## TASK TO COMPLETE
Using the records below, report how many lines hold "screenshot", with no extra text.

## RECORDS SHOWN

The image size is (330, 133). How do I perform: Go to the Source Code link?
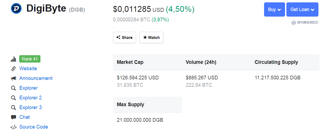[34, 127]
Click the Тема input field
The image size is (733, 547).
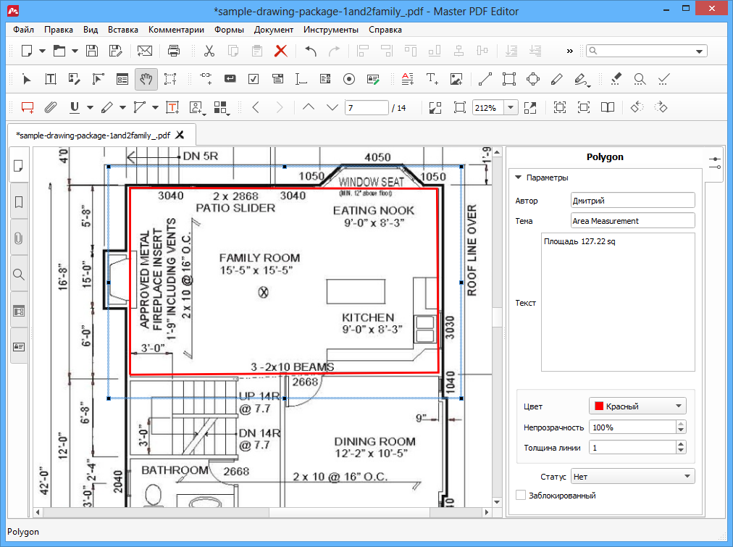click(632, 220)
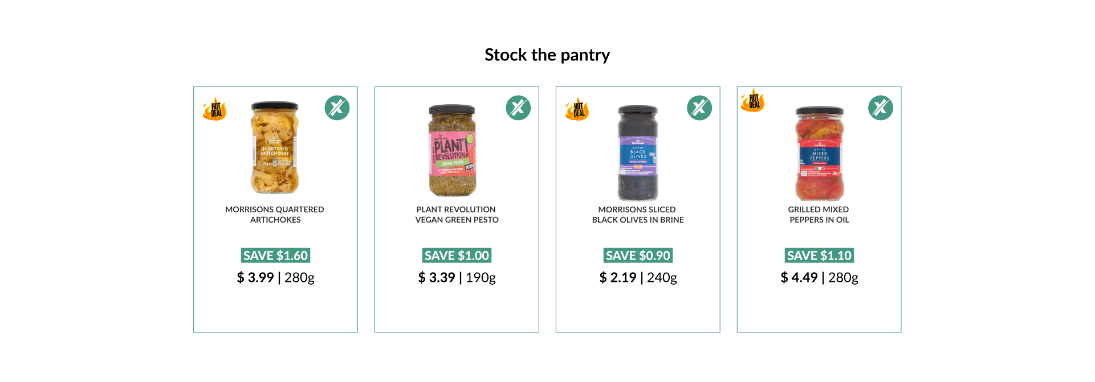
Task: Open the quartered artichokes jar image
Action: point(275,148)
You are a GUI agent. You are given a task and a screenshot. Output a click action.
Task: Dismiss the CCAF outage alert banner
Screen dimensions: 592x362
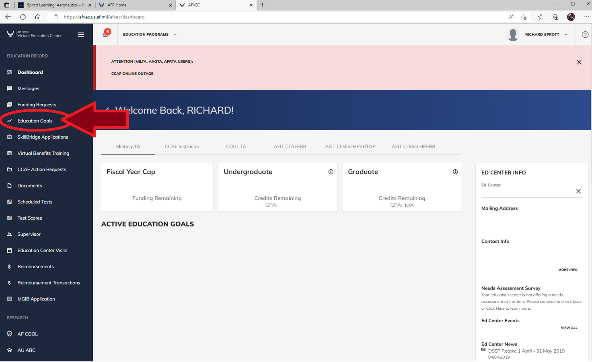579,62
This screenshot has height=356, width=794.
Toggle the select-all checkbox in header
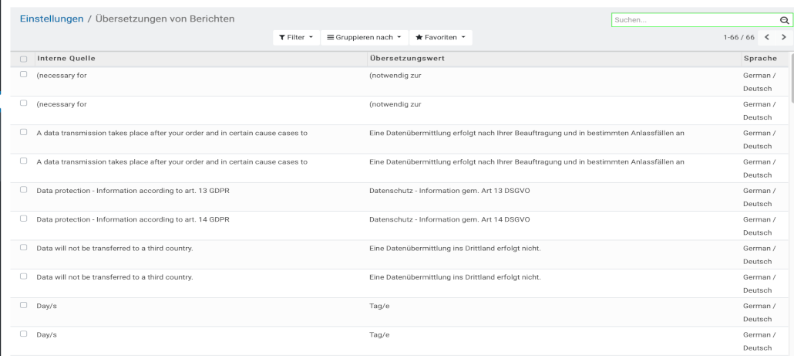(x=23, y=59)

## RESPONSE TO THE EXERCISE
2